Entries taken from a collection
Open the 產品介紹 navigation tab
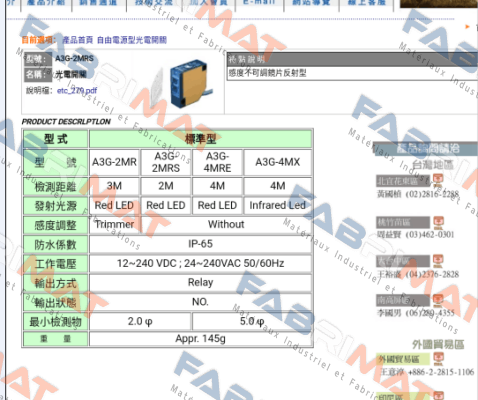This screenshot has width=478, height=400. pyautogui.click(x=46, y=3)
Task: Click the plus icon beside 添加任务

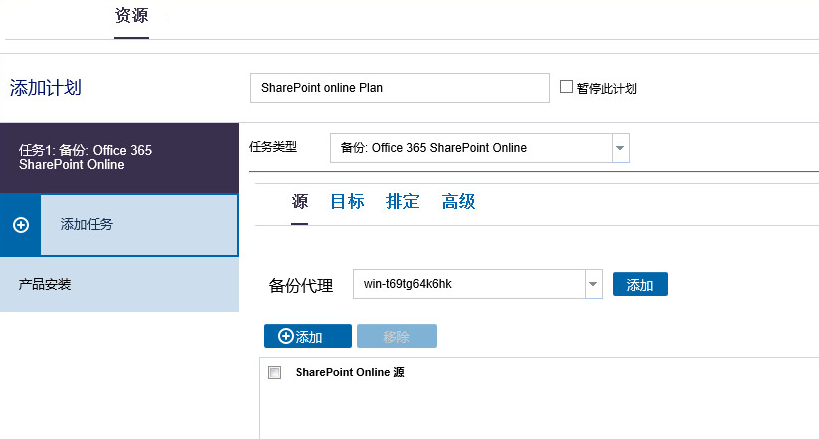Action: point(20,225)
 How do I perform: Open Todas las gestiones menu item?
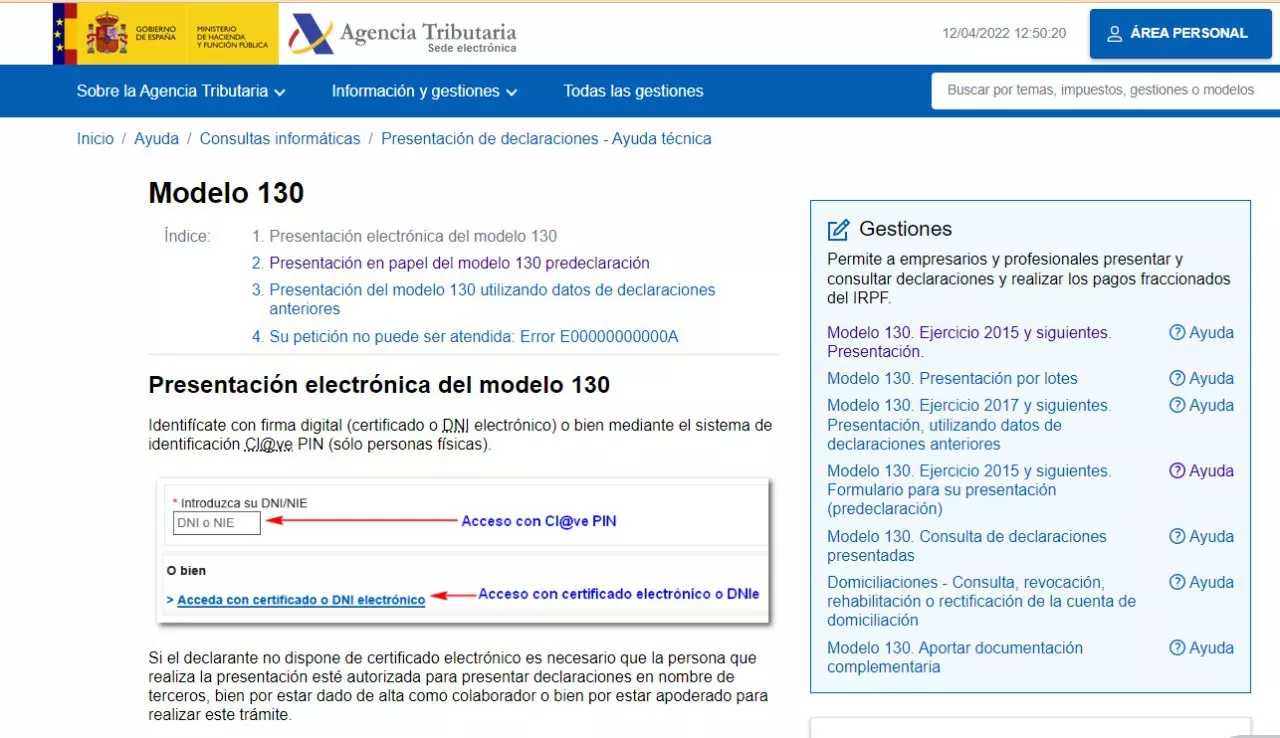point(633,91)
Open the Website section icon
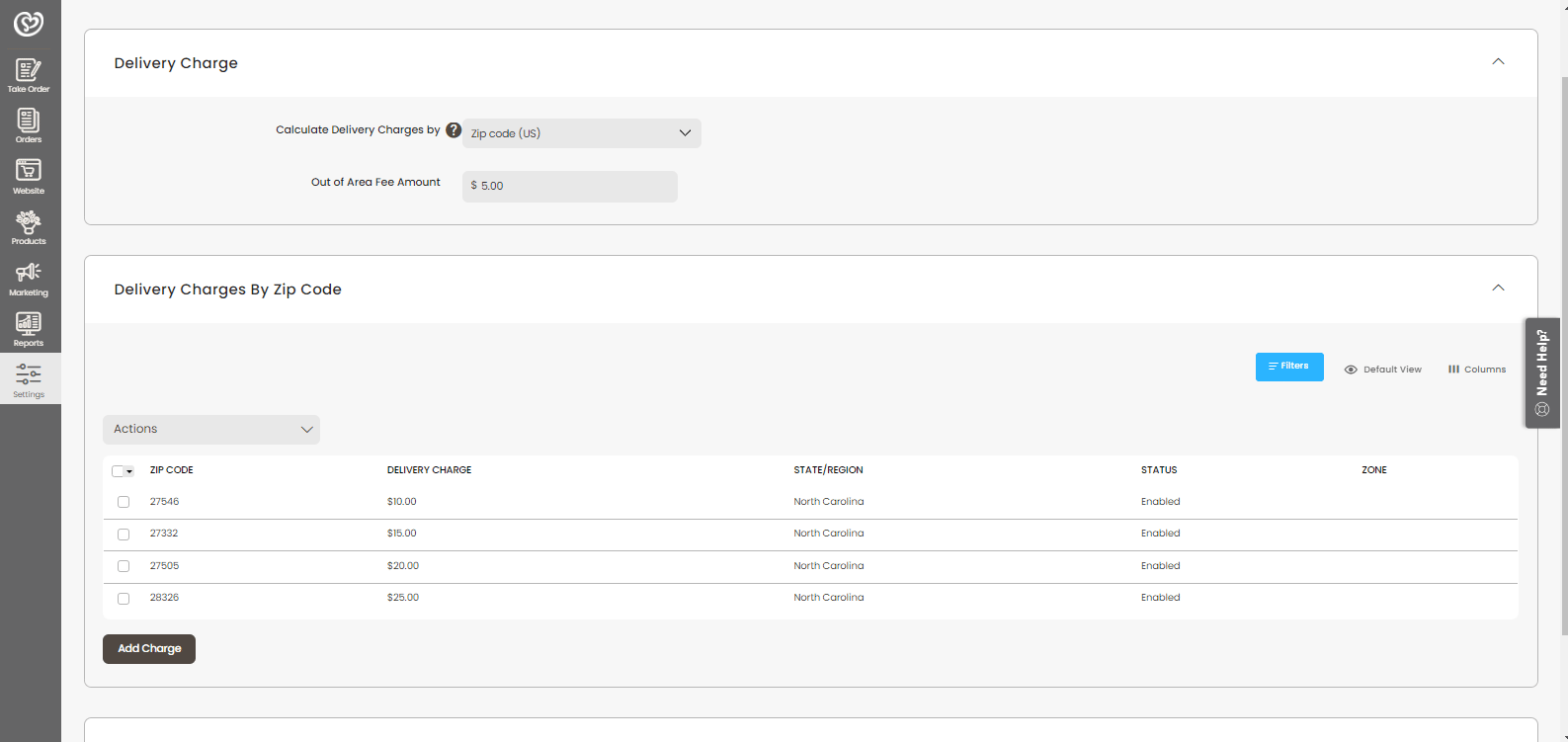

• _Exercise_
Print the data above exactly; drop every picture.

• _Written response_
Open the 產品介紹 navigation tab
This screenshot has width=478, height=400. pyautogui.click(x=46, y=3)
Task: Click the plus icon beside 添加任务

Action: point(20,225)
 How do I perform: Open Todas las gestiones menu item?
point(633,91)
Open the Website section icon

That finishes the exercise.